Martyrdom or Foolish Fantasy?

John Allen Chau wanted to bring the gospel to North Sentinel Island. The documentary “The Mission” tells the story of his death and raises questions about cross-cultural evangelism.
The illustration shows the back of a shirtless man on a kayak, holding a large fish over his head. People are walking towards him from the island, with weapons.
From The Mission

IN 2018, 26-year-old American missionary John Allen Chau journeyed to the Andaman Islands in the Indian Ocean. He wanted to minister to the Sentinelese, the Indigenous residents of North Sentinel Island and one of the last population groups on the planet to have avoided modernization by the outside world. Chau, an Oral Roberts University graduate who grew up steeped in conservative evangelical culture, felt called to bring the gospel to unreached people.

The mission did not go as planned. Chau was quickly killed by the Sentinelese, who saw him as a threat. Chau’s death caused a public reevaluation of cross-cultural missions, one explored in the documentary The Mission. The film tells Chau’s story through his diary excerpts, his father Patrick’s account of Chau’s life, and expert interviews.

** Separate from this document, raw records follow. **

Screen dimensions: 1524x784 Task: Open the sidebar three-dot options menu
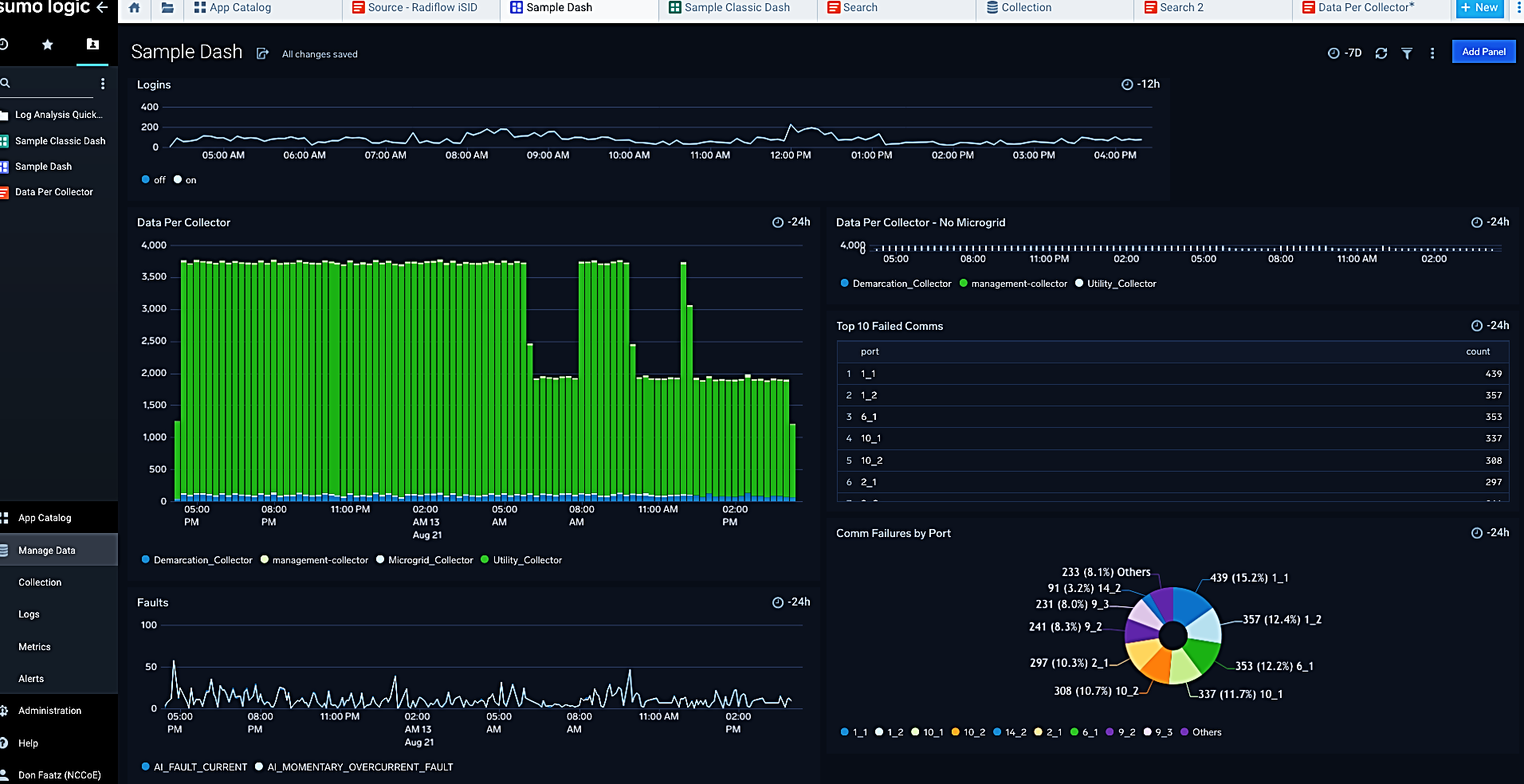click(x=103, y=84)
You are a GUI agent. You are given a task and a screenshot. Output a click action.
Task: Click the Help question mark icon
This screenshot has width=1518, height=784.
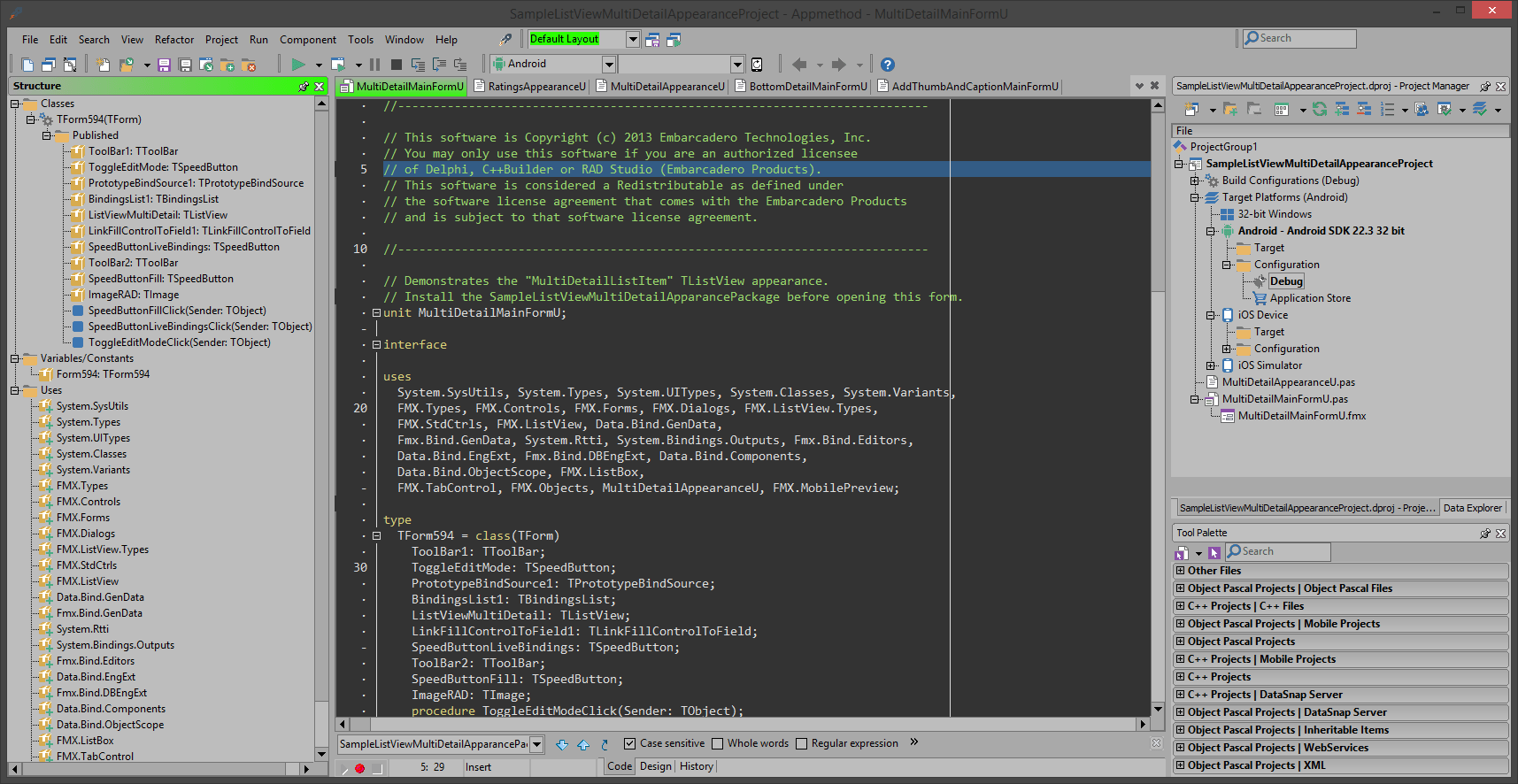[888, 65]
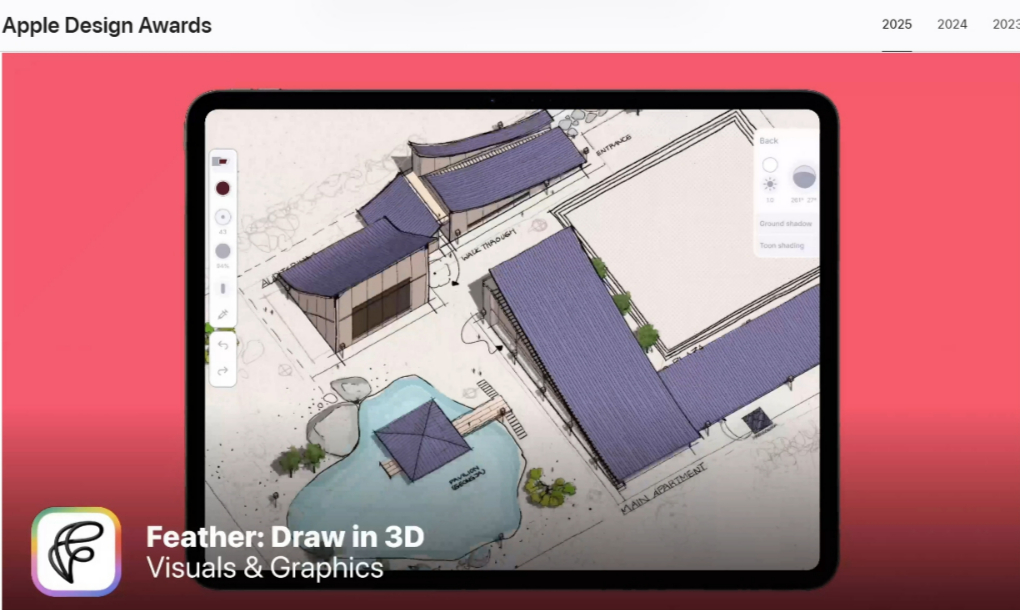Viewport: 1020px width, 610px height.
Task: Click the Apple Design Awards heading
Action: (107, 25)
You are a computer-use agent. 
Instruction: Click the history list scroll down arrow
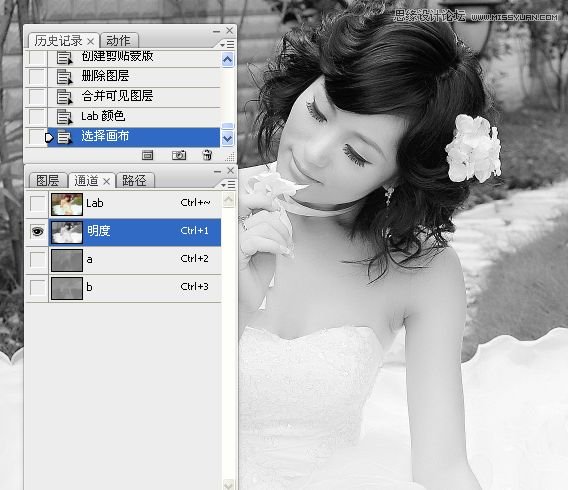[227, 138]
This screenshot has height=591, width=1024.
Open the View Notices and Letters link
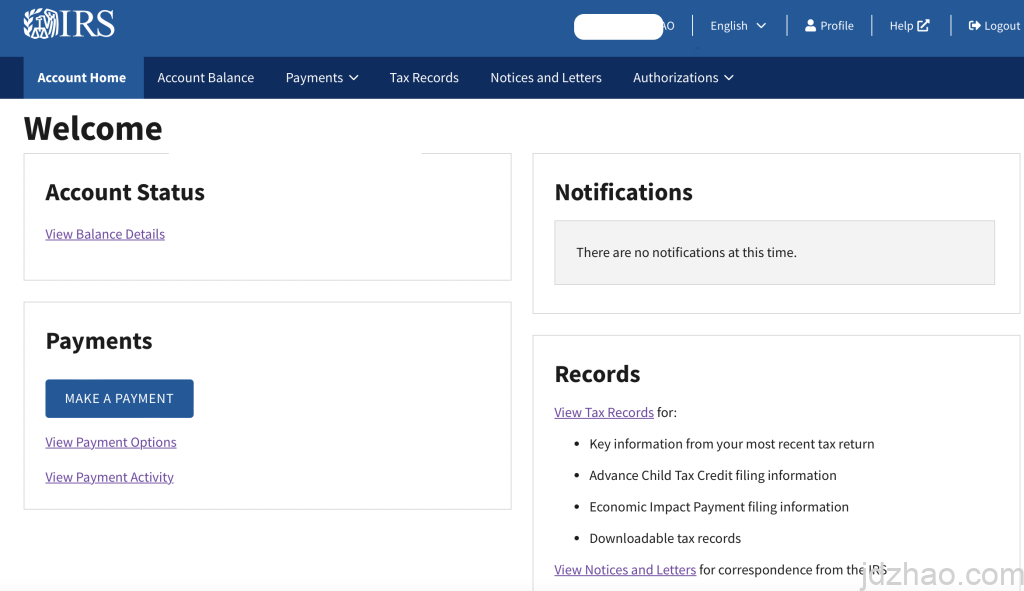(625, 570)
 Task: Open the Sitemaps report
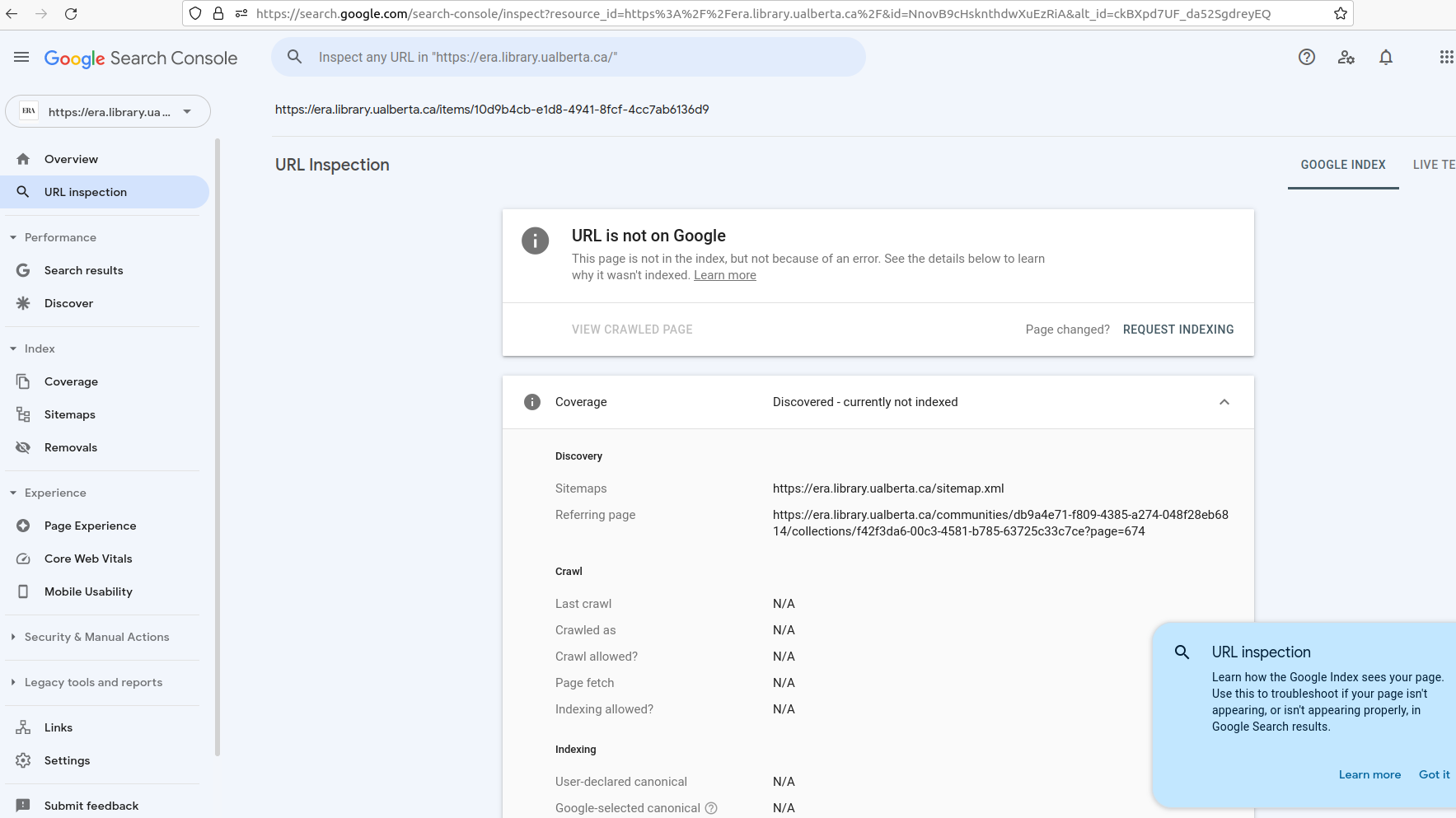tap(69, 414)
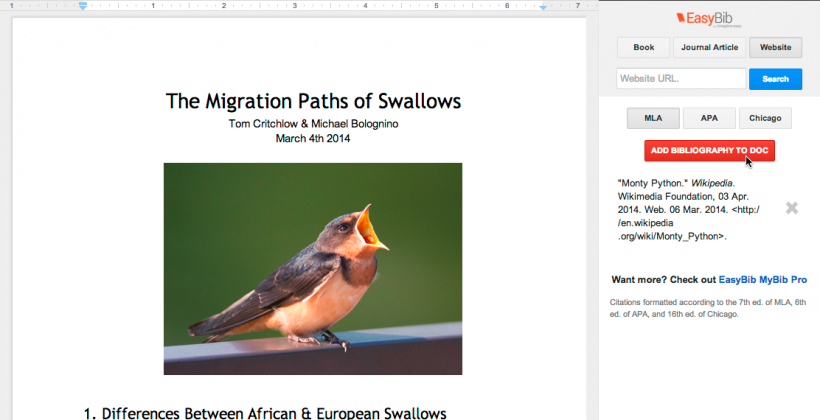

Directors Amanda McBaine and Jesse Moss don’t cast judgment; instead, they add context and ask questions. Was Chau’s death martyrdom, or the result of a foolish fantasy? Does teaching God’s word to isolated peoples help them, or open them to exploitation, colonization, and eradication?

McBaine and Moss suggest conservative evangelicalism’s emphasis on “the unreached” caused Chau to see risky overseas missions as the ultimate calling — to the neglect of people nearby who needed to hear good news. One friend recalls how Chau made her feel welcomed by recognizing her feelings of isolation and inviting her on a camping trip. This illustration of emotional intelligence pushes viewers to wonder what good Chau could have done if he’d stayed where he was.

The history of missions to Indigenous groups is rife with colonization narratives and fantastical thinking. Patrick Chau shares he understood that his son’s fixation on the Sentinelese was problematic, but couldn’t get through to him, saying, “He was excited as if the place and people were specifically left for him. My heart sunk, for his ‘calling’ was based on his fantasy.”

The Mission considers viewpoints on Indigenous missions that suggest the field needs to better prepare would-be missionaries to realize that effective evangelism is based on deep one-to-one relationships, not easily measured large-scale conversion. McBaine and Moss speak with one former missionary who lost his faith after spending 30 years with a tribe in the Amazon, believing he’d wasted his life when it became clear they weren’t interested in Christianity. The filmmakers also speak with historians about examples of past outreach that all but decimated other tribes.

The Mission pushes Western missionaries to engage in relational ministry with Indigenous populations and learn from history to change cross-cultural evangelism.